# [MATERIAL PROVIDED]
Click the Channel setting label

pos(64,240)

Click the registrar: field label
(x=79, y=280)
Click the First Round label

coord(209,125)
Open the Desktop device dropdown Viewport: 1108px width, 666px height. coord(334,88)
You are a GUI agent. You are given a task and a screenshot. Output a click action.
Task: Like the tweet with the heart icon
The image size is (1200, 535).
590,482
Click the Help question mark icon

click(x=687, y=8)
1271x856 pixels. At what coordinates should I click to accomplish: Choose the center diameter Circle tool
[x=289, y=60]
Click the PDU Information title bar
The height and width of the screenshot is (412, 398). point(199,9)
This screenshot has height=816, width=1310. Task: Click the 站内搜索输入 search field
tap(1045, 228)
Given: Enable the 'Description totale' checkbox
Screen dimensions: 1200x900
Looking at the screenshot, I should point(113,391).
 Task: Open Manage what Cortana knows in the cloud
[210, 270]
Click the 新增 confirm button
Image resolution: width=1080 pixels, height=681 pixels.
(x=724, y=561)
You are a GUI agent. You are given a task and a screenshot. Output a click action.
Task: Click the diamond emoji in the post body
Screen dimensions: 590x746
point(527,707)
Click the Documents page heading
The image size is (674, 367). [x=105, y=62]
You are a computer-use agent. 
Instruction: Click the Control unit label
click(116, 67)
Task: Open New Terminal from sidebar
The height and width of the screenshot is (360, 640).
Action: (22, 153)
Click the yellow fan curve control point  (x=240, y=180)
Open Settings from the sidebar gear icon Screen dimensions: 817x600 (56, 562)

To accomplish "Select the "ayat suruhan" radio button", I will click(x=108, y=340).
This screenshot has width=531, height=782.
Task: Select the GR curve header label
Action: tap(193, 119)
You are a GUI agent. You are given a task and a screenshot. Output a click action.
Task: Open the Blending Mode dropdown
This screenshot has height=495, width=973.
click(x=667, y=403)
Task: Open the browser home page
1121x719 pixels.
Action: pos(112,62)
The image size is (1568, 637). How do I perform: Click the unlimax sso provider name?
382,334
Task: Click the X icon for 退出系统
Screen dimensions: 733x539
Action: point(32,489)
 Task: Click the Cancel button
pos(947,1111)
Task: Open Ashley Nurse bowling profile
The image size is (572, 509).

# [THE PROBLEM]
The line containing "Open Settings from" marks the start. Repeat it and every line after it to the end of the listing above, exactly.

# [EXERCISE SOLUTION]
Open Settings from the sidebar gear icon Screen dimensions: 817x600 (56, 562)

To accomplish "Select the "ayat suruhan" radio button", I will click(x=108, y=340).
This screenshot has width=531, height=782.
Task: Select the GR curve header label
Action: tap(193, 119)
You are a GUI agent. You are given a task and a screenshot. Output a click action.
Task: Open the Blending Mode dropdown
This screenshot has height=495, width=973.
click(x=667, y=403)
Task: Open the browser home page
1121x719 pixels.
Action: pos(112,62)
The image size is (1568, 637). How do I perform: Click the unlimax sso provider name?
382,334
Task: Click the X icon for 退出系统
Screen dimensions: 733x539
Action: point(32,489)
 Task: Click the Cancel button
pos(947,1111)
Task: Open Ashley Nurse bowling profile
The image size is (572, 509).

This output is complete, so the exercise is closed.